Un brillant avenir l'attendait. Mais, hélas  ! Un coup soudain, foudroyant, arrêta dans sa marche glorieuse ce jeune officier qui, par sa valeur et son courage, semblait destiné aux grades les plus élevés de l'armée. La guerre venait de finir, quand la mort de son père rappela subitement M. de Naurois au milieu des siens. Aîné de la famille, il ne voulut pas abandonner sa jeune mère désolée pour suivre la gloire qui lui tendait les bras  et, bien qu'il en éprouvât une véritable douleur, il sacrifia noblement sa carrière pour remplir le rôle de chef de famille. Ainsi, après huit années de bons et loyaux services, M. de Naurois envoya sa démission. Les chefs qui avaient su apprécier son rare mérite, regrettèrent vivement cet acte de générosité. Rentré dans la vie privée, M. de Naurois, dont l'ardente nature ne pouvait rester inactive, s'efforça de faire le bien. Sa fortune lui permettait, d'ailleurs, de suivre ses inclinations bienfaisantes.

Ce fut lui qui, en 1854, bâtit le magnifique marché de Saint-Martin, le premier qui ait été construit en fer. Peu de temps après, il fit percer une rue tout entière, à laquelle, par modestie, il déclina l'honneur de donner son nom.
Pendant la dernière guerre, non-seulement il ne voulut pas s'éloigner de Paris, mais il établit une ambulance dans son hôtel de l'avenue d'Eylau, et, quoique son âge avancé le dispensât de tout service, il monta bravement sa garde durant le siège, donnant ainsi à la jeunesse de son quartier l'exemple du patriotisme.
Après la signature de la paix désastreuse qui nous enlevait deux provinces, M. de Naurois, apprenant la formation de la Société de protection des Alsaciens-Lorrains, se hâta d'y souscrire comme membre fondateur. Ancien officier de l'armée, il voulait ainsi apporter sa part de soulagement aux infortunées victimes de la guerre. Mais là ne s'est point borné son amour du bien, et dès que la Société put acquérir, il lui fit don d'une belle propriété qu'il possédait au Vésinet. [2]

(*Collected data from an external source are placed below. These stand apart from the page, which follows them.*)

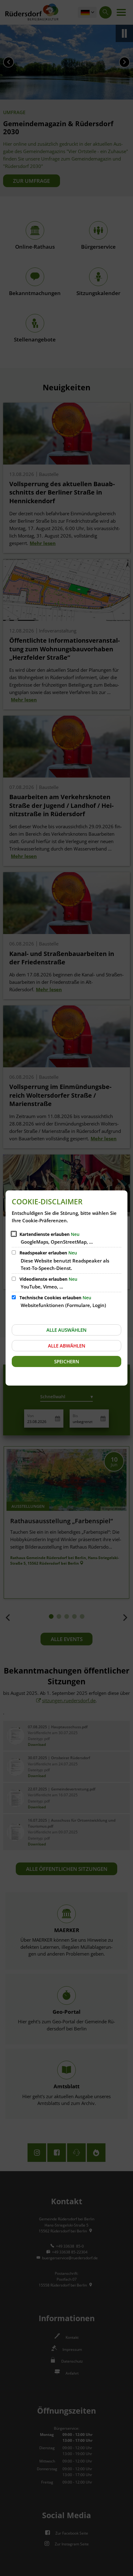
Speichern (66, 1361)
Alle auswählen (66, 1330)
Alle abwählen (66, 1346)
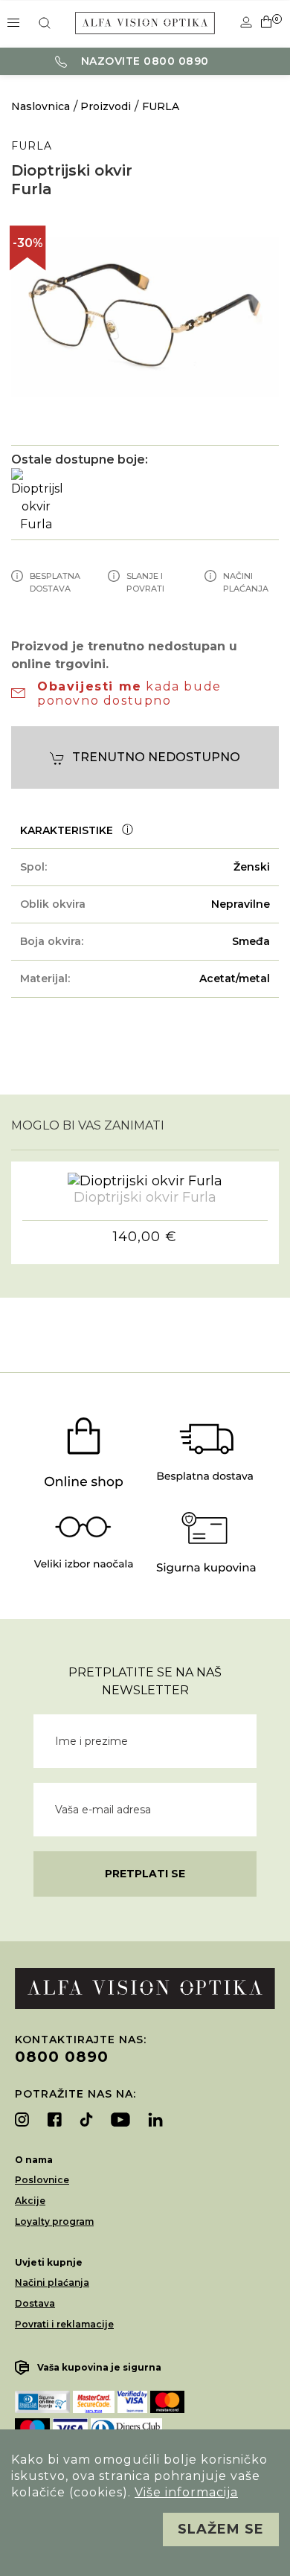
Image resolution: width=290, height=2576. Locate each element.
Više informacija (186, 2492)
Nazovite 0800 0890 (143, 61)
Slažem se (221, 2529)
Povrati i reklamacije (64, 2324)
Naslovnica (40, 106)
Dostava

C'est dans ce terrain qu'il a construit, avec le concours de son habile architecte, M. Eugène Petit, l'Orphelinat des Alsaciens-Lorrains, dont il est parlé plus loin. Étendant davantage ses libéralités, M. de Naurois a doté cette maison d'une chapelle, dont la Bénédiction a donné lieu à une très belle et très touchante solennité.

A ce sujet, nous sommes heureux de pouvoir reproduire ici un témoignage de reconnaissance publique, d'autant plus précieux qu'il vient de plus haut, adressé tout récemment à M. de Naurois par le Président de la République :

    La Forest, 9 octobre 1877.
    Monsieur,
    Je m'empresse de vous remercier des intéressantes photographies de l'Asile alsacien du Vésinet que vous avez bien voulu m'envoyer. Il vous appartient plus qu'à tout autre de faire connaître un établissement à la fondation duquel vous avez si puissamment et si généreusement contribué. Le souvenir que vous m'envoyez ne peut m'être que très-agréable, et je fais les vœux les plus sincères pour la prospérité de l'asile.
    Recevez, Monsieur, l'assurance de mes sentiments distingués.

    Maréchal de Mac Mahon

Pour nous, la reconnaissance nous fait un devoir bien doux de ne pas clore cette courte notice consacrée à un homme de bien sans dire, ici, que l'Œuvre de la Première Communion et des Apprentis orphelins a le bonheur de posséder en M. Edouard de Naurois un insigne bienfaiteur, et nous, un bienveillant et généreux ami. Ses fréquentes visites à l'Œuvre témoignent de l'intérêt qu'il porte à de pauvres enfants qui, cependant, n'ont à lui offrir en retour que leurs prières quotidiennes et leur profonde gratitude. [3]

    Notes

    [1] Général Vionnet, vicomte de Maringoné.

    [2] Il avait acquis la propriété pour la restituer à son ancienne propriétaire, la comtesse de Chabrillan, dont il était le débiteur. La comtesse déclina l'offre et suggéra d'en faire don à une œuvre.

    [3] M. de Naurois est décédé l'année suivante, le 24 mars 1878, quelques jours après avoir reçu la croix de la Légion d'honneur (10 février). Il fut inhumé dans la chapelle.